AI-assisted diagnostics deserves our attention to follow how families affected by rare diseases might be benefited in a deeply unequal and varied world of health. But it does not need our enchantment with what precision technologies can do for the disabled body. While improving the diagnosis of rare diseases is important, it should not eclipse concern for the digital and healthcare workers, themselves becoming sick in the race towards precision. These humans not only contribute to shortening the diagnostic odyssey but also absorb, in deeply embodied ways, the costs of producing precision.
This post was edited by Contributing Editor Sook Lin Toh.
References
Bärnreuther, Sandra. 2024. “Surveillance medicine 2.0: digital monitoring of community health workers in India.” Anthropology & Medicine, 31(3), 250–264.
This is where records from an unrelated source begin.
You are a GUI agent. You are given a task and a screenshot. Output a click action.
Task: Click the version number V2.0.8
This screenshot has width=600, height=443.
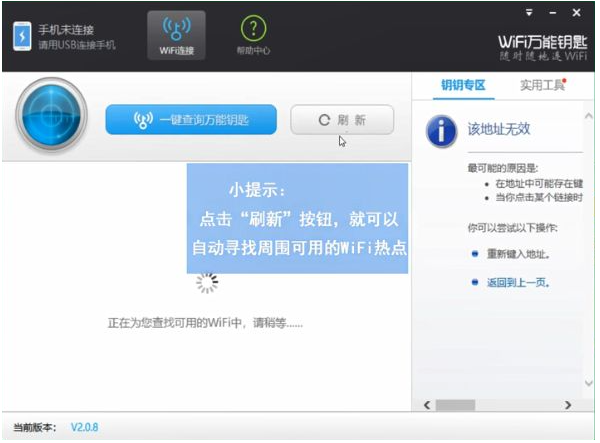pyautogui.click(x=84, y=427)
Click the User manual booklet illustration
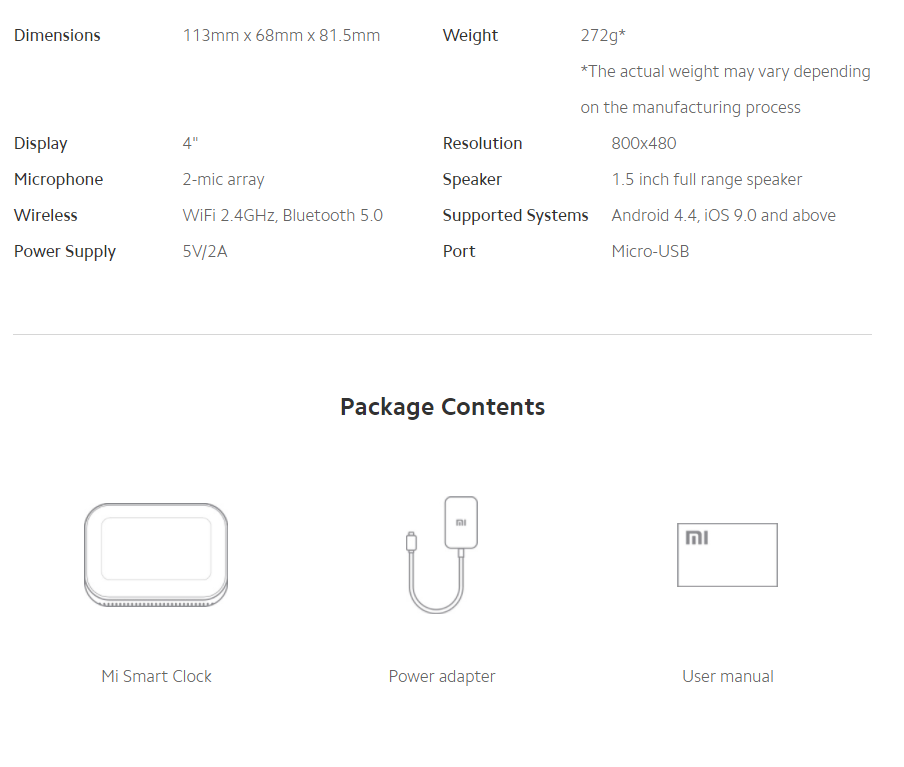This screenshot has height=767, width=904. coord(727,554)
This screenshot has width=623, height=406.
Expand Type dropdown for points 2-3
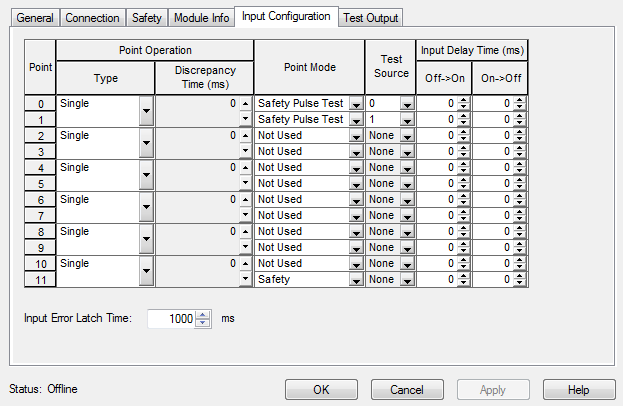coord(147,144)
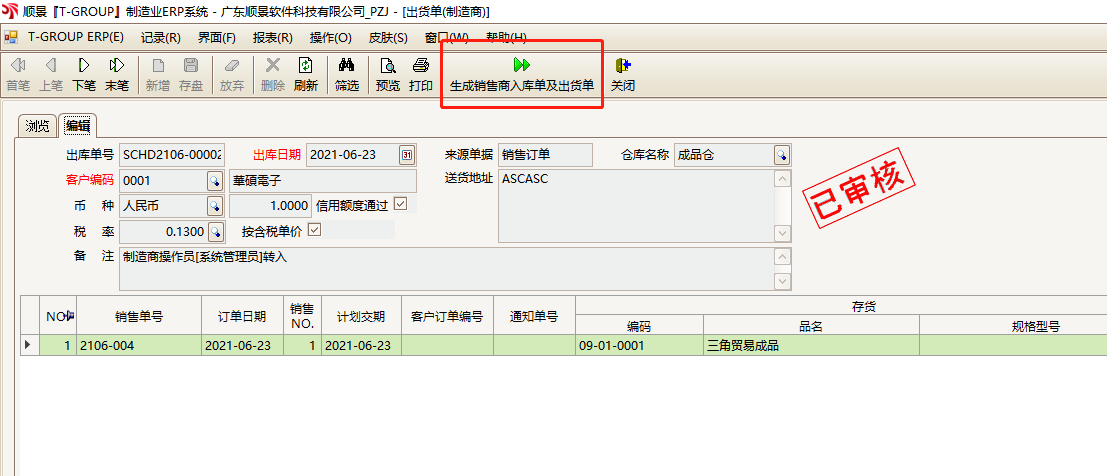Click the 刷新 refresh icon
This screenshot has height=476, width=1107.
tap(306, 74)
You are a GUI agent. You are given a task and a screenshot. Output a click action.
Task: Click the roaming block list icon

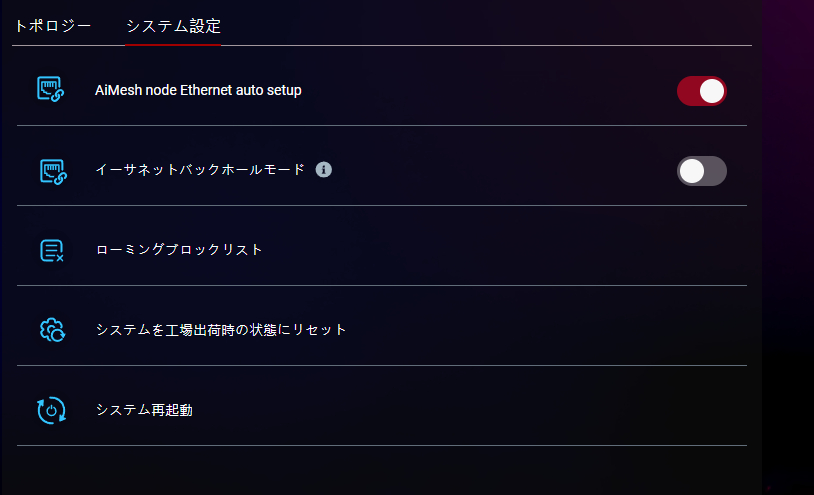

Bhan, Samiksha. 2024. “Population in Fragments: Inclusion, Risk, and the Anticipatory Universality of Postcolonial Genomics.” Zeitschrift Für Ethnologie/Journal of Social and Cultural Anthropology 149 (1): 127-146.
Christensen, Clayton M. 2008. The Innovator’s Dilemma: When New Technologies Cause Great Firms to Fail. Harvard Business Review Press.
Mignolo, Walter D. 2011. The Darker Side of Western Modernity: Global Futures, Decolonial Options. Durham: Duke University Press.
Pulagam P, and P.T. Satyanarayana. 2021. “Stress, anxiety, work-related burnout among primary health care worker: A community based cross sectional study in Kolar”. Journal of Family Medicine and Primary Care. 10(5): 1845-1851.
Quijano, Aníbal. 2000. “Coloniality of Power, Eurocentrism, and Latin America.” Nepantla: Views from South 1 (3): 533–580.
Stramondo, Joseph A. 2010. “How an Ideology of Pity Is a Social Harm to People with Disabilities.” Social Philosophy Today 26: 121–34.